▶ Your goal: Reproduce the lines below word for word, from the first line through the line that contains "tap(820, 638)", and leave out the pictures.

▶ Data for this exercise:
————————
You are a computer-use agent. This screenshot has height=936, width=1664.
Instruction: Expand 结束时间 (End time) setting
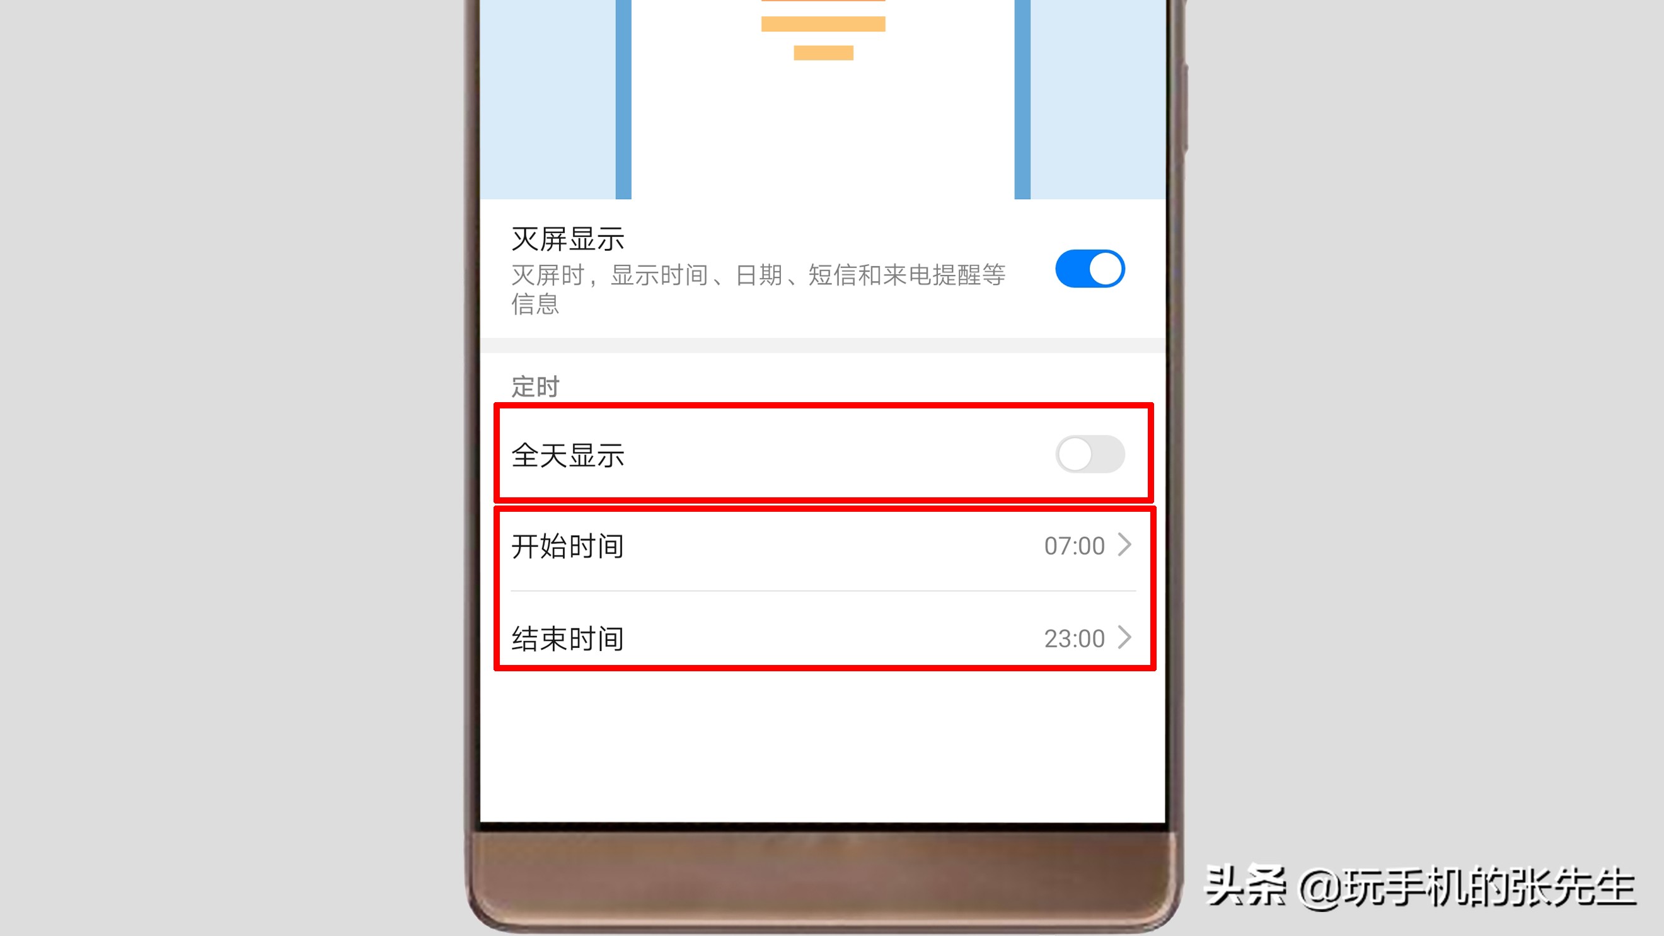tap(820, 638)
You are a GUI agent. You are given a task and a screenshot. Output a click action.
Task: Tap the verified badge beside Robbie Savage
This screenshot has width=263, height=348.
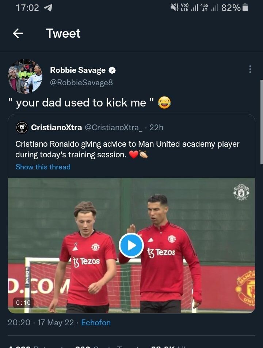[x=113, y=70]
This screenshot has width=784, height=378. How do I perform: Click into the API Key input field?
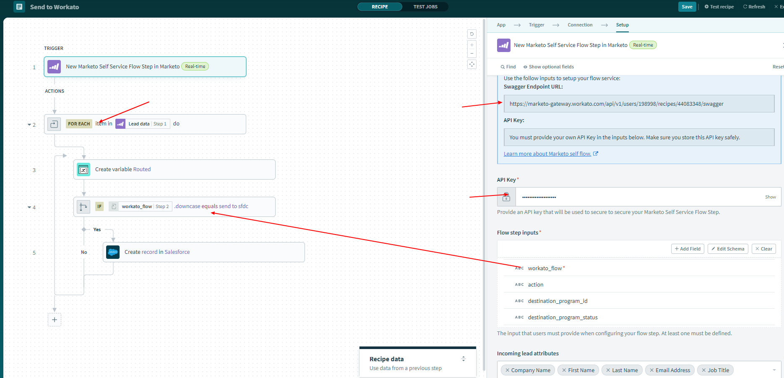[638, 197]
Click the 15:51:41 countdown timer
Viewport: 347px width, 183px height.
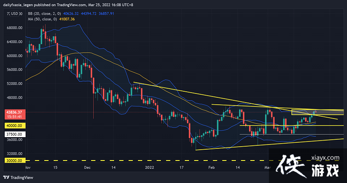15,117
————————
▶ Expected answer:
You are a computer-use agent. This screenshot has height=936, width=1664.
Instruction: Expand 结束时间 (End time) setting
tap(820, 638)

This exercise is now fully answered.